Yet the hardest part of the comeback for Danks involved pain that had nothing to do with his shoulder. Five days after his surgery, his brother, Jordan, a promising Sox outfielder, hit a walk-off home run. Though immensely proud, Danks always wanted to be pitching in the same game when that happened. Even tougher for Danks was accepting he only started nine games after signing a five-year, $65 million contract.

“There was guilt,” Danks said. “They give you all this money and faith and you make (nine) starts. It was tough, the longest break I had since T-ball. These guys are in a pennant chase and I’m walking in wearing a sling. I was down pretty low.”

As Danks felt his life mimicking the lyrics to a sad country-music song, he leaned on Monroe. She got up at 5 a.m. to drive Danks to surgery and, with the help of his parents, nursed him back to good spirits during the longest August of his life. The couple “talked about everything” as Danks cleared his head of all negativity. The more Monroe’s career soared — she belongs to Miranda Lambert’s trio band “Pistol Annies” — the less Danks dwelled on his woebegone baseball season. Who had time for self-pity sitting next to Lambert’s megastar husband, Blake Shelton, at the American Country Awards in December in Las Vegas?

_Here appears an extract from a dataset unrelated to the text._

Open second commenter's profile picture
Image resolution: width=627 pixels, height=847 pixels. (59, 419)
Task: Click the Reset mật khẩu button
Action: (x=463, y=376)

“I’m fortunate,” said Danks, who plans to marry Monroe next offseason in Tennessee.

With any luck at all, Danks’ skill will complete a healthy rotation that makes the Sox contenders in the American League Central.

“Your pitching staff either gets you to the White House or the outhouse but there’s no one key guy,” Cooper said. “There’s an asterisk next to Danks’ name because of surgery. But if he gets on that plane, we feel he’s ready to get people out. All signs right now are headed in that direction.”